Our findings are consistent with those of Donoso-Úbeda et al. [
30], who observed significant improvements in functional capacity and joint status following a structured physiotherapy programme in patients with haemophilic arthropathy. Likewise, Truque-Díaz et al. [
8] demonstrated that manual therapy interventions reduced pain and improved mobility in haemophilic patients without reporting adverse events. Taken together, these results and those of the present trial support the role of physiotherapy—particularly manual therapy protocols—as a safe and beneficial strategy to enhance function and joint health in haemophilia. Importantly, the specific inclusion of HVLA techniques in our study provides novel evidence that complements and extends previous findings. Although soft tissue release, joint mobilisation, and manipulation differ in their mechanisms of action—and some may be contraindicated at certain stages of haemophilia—in this trial they were applied exclusively in patients with chronic ankle arthropathy who were clinically stable and free from acute haemarthrosis at the time of intervention. It should also be noted that not all participants were receiving conventional prophylaxis; however, those with inhibitors were treated with a bispecific antibody, which enabled the protocol to be applied safely. The aim of the trial was not to assess each technique in isolation, but rather to evaluate the overall efficacy and safety of a combined manual therapy protocol reflecting routine clinical practice. Future studies should seek to disentangle the specific contributions and differential effects of individual techniques.

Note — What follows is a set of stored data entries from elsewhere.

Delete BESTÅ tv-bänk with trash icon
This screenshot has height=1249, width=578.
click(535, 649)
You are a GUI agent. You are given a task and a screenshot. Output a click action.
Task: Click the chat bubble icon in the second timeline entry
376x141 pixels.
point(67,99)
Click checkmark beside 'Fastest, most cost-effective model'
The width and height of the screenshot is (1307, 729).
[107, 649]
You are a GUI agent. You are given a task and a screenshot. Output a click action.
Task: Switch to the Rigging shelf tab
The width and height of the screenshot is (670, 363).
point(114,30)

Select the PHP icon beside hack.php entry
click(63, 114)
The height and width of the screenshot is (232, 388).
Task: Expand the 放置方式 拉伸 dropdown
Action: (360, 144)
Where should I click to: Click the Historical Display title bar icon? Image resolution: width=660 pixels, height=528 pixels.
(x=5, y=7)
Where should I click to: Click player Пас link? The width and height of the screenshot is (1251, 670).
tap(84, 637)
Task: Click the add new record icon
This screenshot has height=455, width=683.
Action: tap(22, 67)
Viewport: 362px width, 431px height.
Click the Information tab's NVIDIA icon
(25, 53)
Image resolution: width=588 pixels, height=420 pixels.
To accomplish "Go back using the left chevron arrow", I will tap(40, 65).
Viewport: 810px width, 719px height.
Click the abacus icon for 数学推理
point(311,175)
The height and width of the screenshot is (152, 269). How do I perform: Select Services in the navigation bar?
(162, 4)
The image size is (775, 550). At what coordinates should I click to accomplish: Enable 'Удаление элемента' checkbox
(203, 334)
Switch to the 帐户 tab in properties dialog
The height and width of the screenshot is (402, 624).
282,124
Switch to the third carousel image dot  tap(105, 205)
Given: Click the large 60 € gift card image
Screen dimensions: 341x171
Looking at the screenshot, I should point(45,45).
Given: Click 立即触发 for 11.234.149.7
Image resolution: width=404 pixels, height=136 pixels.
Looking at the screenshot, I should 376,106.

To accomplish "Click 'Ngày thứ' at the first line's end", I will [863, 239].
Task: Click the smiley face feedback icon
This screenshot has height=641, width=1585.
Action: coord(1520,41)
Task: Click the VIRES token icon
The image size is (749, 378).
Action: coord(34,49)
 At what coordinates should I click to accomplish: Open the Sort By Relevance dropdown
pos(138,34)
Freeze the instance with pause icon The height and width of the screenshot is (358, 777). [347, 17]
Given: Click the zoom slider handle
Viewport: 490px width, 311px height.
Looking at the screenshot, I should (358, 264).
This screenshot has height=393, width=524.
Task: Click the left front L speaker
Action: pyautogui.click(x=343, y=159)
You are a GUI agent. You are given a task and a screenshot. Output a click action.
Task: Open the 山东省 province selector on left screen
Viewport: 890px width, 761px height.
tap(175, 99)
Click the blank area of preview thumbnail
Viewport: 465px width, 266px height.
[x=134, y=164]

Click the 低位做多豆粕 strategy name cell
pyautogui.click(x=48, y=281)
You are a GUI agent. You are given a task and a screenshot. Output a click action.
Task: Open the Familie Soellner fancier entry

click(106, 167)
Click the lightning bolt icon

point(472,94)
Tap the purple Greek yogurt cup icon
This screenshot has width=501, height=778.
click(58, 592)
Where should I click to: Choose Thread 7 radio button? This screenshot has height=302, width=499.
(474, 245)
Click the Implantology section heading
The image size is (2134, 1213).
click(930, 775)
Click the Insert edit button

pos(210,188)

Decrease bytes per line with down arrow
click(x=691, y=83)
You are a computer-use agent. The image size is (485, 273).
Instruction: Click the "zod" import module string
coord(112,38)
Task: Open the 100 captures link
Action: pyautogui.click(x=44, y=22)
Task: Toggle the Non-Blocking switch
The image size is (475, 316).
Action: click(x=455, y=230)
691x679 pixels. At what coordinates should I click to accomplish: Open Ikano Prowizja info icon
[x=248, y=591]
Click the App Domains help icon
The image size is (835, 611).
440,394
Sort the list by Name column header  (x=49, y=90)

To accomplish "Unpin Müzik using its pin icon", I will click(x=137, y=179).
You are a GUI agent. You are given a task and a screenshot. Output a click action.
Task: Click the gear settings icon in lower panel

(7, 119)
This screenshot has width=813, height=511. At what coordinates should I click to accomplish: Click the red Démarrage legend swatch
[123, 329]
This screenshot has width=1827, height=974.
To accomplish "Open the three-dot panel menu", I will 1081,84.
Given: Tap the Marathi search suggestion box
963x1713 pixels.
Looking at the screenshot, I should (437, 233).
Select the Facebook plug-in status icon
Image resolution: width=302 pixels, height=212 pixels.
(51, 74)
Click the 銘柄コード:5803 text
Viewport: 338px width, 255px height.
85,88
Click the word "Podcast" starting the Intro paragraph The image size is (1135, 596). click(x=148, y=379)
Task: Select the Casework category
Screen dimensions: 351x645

Post hoc analysis of statistical power (1 – β) can be particularly valuable in studies with small samples and rare clinical conditions such as haemophilia. In our trial, post hoc power values exceeding 0.80 were observed for functional capacity, range of motion, and joint status, reinforcing the robustness of these findings. In conclusion, this randomised crossover clinical trial represents a relevant methodological advance by applying a longitudinal analytical framework and an expanded set of outcome measures—including clinical (HJHS), functional (2MWT, ROM), psychometric (kinesiophobia), and physiological parameters (pressure pain threshold, stabilometry)—alongside a systematic safety evaluation. Together, these elements provide a more comprehensive and multidimensional characterisation of the response to manual therapy in haemophilic ankle arthropathy. Nonetheless, the results should be interpreted with caution and contextualised within the specific design and objectives of the study [
41].
Limitations of the Study
This study has several limitations that should be acknowledged. The principal limitation is the small sample size. Although the number of participants was based on an a priori power calculation and achieved the required statistical power, the prevalence of severe haemophilia A with ankle arthropathy is low, making recruitment particularly challenging. Nevertheless, the methodological strengths of the study—namely the randomised, double-blind, crossover design—helped reduce bias and enhance the reliability of the findings despite the restricted sample size. The single-centre recruitment may also limit external validity, as the results may not fully capture the heterogeneity of patients across different clinical settings. Furthermore, the short intervention period of only three sessions restricts the ability to determine whether longer treatment durations could yield greater or more sustained benefits. Although only patients with severe haemophilia A were included, the results should be generalised with caution to individuals with other haemophilia phenotypes or to those not receiving prophylaxis.
Another relevant limitation concerns the heterogeneity in joint status (acute vs. chronic stages), as treatment response may vary according to disease stage. Although chronic ankle arthropathy predominated in our sample, this variability could not be completely avoided. Future research should consider stratification by joint stage and the use of complementary imaging and clinical assessment methods.